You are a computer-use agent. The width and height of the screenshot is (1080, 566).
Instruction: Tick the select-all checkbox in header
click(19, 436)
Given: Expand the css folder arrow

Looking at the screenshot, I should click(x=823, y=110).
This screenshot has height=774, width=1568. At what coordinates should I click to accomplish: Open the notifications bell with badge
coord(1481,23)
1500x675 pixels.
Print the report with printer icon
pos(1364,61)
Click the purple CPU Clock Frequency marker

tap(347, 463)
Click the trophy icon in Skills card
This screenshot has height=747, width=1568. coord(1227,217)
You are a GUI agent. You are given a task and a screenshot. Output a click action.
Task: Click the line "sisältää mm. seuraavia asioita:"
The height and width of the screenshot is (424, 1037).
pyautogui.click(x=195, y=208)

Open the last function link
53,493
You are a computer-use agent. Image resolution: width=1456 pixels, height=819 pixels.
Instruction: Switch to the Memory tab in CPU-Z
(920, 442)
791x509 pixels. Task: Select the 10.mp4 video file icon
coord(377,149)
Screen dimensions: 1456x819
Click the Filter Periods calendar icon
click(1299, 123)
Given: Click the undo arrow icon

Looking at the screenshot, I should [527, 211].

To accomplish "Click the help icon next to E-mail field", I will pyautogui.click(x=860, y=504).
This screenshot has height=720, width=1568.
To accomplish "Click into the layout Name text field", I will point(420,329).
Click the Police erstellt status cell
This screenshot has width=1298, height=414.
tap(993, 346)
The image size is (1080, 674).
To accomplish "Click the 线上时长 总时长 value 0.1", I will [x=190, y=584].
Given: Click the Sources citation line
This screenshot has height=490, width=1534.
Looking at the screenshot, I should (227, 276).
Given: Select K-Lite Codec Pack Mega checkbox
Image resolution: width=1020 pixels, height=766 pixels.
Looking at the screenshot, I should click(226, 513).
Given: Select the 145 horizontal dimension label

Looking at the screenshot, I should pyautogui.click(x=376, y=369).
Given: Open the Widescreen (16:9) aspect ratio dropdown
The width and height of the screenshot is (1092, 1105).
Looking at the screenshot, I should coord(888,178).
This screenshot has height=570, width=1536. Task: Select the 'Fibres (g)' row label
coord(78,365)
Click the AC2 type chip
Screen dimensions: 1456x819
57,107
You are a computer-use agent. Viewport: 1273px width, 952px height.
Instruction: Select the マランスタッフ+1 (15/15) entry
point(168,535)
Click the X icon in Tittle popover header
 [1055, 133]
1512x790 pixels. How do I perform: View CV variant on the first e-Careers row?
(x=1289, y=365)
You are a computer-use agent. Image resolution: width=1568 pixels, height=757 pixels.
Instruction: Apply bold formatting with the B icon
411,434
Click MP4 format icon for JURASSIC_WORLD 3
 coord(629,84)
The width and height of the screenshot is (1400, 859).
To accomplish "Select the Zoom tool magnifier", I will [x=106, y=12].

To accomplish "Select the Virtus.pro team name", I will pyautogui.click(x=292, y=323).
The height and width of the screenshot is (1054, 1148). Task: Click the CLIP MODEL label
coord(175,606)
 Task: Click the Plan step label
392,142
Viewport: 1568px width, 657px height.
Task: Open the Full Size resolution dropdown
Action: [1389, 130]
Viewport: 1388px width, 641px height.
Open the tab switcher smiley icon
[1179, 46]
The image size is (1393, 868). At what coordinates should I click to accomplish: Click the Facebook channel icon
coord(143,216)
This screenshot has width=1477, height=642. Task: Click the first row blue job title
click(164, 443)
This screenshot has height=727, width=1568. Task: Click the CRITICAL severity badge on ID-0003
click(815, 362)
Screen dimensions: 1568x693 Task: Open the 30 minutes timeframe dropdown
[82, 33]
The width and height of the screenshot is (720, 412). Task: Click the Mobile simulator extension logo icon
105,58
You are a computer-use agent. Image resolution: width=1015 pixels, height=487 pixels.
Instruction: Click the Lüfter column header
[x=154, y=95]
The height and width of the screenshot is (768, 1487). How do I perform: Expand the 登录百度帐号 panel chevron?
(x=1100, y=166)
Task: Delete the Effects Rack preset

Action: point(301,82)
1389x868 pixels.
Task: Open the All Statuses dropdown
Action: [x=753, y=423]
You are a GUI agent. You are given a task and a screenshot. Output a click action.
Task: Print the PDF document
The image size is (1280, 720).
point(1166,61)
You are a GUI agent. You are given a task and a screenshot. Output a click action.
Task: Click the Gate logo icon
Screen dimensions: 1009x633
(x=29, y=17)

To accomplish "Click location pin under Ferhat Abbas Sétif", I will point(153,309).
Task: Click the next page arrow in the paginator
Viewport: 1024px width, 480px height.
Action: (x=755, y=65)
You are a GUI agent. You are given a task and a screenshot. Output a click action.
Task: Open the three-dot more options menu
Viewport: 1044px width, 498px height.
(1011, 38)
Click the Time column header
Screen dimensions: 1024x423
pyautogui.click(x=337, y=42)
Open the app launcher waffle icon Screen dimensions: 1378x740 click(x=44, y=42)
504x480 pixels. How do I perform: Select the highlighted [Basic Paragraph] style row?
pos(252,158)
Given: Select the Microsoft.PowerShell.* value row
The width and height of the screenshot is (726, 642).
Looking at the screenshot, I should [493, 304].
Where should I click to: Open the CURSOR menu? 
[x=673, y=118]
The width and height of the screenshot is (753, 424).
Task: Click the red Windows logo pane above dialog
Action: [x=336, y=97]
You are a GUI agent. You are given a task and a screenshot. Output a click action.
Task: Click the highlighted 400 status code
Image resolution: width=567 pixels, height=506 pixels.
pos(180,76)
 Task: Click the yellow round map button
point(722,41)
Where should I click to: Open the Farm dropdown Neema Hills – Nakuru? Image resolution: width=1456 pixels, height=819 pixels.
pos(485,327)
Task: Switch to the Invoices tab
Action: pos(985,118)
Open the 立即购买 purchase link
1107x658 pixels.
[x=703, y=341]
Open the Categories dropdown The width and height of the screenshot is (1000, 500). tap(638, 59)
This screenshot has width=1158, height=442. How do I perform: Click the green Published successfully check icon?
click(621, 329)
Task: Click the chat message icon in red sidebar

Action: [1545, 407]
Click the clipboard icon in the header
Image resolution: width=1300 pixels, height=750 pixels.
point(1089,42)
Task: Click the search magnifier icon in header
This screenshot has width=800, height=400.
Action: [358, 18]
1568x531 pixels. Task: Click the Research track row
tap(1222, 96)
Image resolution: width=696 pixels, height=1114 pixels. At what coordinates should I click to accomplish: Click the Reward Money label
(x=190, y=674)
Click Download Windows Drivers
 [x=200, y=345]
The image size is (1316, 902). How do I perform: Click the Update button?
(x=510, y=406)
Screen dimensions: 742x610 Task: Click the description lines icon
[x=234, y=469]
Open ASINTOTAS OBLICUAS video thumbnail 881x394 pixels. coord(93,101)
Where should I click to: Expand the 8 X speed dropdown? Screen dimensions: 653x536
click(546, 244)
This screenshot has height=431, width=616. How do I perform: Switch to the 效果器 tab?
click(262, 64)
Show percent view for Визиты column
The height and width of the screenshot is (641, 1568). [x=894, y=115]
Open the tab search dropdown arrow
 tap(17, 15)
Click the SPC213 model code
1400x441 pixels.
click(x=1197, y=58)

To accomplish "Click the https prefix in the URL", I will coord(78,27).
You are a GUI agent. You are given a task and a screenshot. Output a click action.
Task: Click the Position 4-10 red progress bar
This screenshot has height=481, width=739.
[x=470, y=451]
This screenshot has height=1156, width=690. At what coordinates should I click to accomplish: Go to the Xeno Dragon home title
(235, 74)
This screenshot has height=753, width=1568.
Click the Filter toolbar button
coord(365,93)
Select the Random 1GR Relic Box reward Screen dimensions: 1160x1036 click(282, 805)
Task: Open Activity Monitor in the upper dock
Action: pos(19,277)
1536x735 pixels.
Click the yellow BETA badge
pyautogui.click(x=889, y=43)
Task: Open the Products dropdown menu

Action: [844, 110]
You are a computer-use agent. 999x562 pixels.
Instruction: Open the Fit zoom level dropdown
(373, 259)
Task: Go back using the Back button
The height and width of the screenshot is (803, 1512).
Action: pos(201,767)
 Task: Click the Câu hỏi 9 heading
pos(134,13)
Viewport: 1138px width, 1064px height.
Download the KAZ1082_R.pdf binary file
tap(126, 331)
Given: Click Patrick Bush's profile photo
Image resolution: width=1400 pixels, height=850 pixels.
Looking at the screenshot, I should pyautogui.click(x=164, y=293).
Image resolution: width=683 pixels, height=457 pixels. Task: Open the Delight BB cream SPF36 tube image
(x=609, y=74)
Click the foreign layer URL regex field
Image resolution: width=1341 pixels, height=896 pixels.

Written instruction:
Put each line of the items above, from the line with "Given: Select the Microsoft.PowerShell.*" to the line with "Action: [358, 18]", into a Markdown table with the columns Row and Item line, leaving out blank lines.

Result for this exercise:
| Row | Item line |
|---|---|
| 1 | Given: Select the Microsoft.PowerShell.* value row |
| 2 | The width and height of the screenshot is (726, 642). |
| 3 | Looking at the screenshot, I should [493, 304]. |
| 4 | Where should I click to: Open the CURSOR menu?  |
| 5 | [x=673, y=118] |
| 6 | The width and height of the screenshot is (753, 424). |
| 7 | Task: Click the red Windows logo pane above dialog |
| 8 | Action: [x=336, y=97] |
| 9 | You are a GUI agent. You are given a task and a screenshot. Output a click action. |
| 10 | Task: Click the highlighted 400 status code |
| 11 | Image resolution: width=567 pixels, height=506 pixels. |
| 12 | pos(180,76) |
| 13 |  Task: Click the yellow round map button |
| 14 | point(722,41) |
| 15 | Where should I click to: Open the Farm dropdown Neema Hills – Nakuru? Image resolution: width=1456 pixels, height=819 pixels. |
| 16 | pos(485,327) |
| 17 | Task: Switch to the Invoices tab |
| 18 | Action: pos(985,118) |
| 19 | Open the 立即购买 purchase link |
| 20 | 1107x658 pixels. |
| 21 | [x=703, y=341] |
| 22 | Open the Categories dropdown The width and height of the screenshot is (1000, 500). tap(638, 59) |
| 23 | This screenshot has width=1158, height=442. How do I perform: Click the green Published successfully check icon? |
| 24 | click(621, 329) |
| 25 | Task: Click the chat message icon in red sidebar |
| 26 | Action: [1545, 407] |
| 27 | Click the clipboard icon in the header |
| 28 | Image resolution: width=1300 pixels, height=750 pixels. |
| 29 | point(1089,42) |
| 30 | Task: Click the search magnifier icon in header |
| 31 | This screenshot has width=800, height=400. |
| 32 | Action: [358, 18] |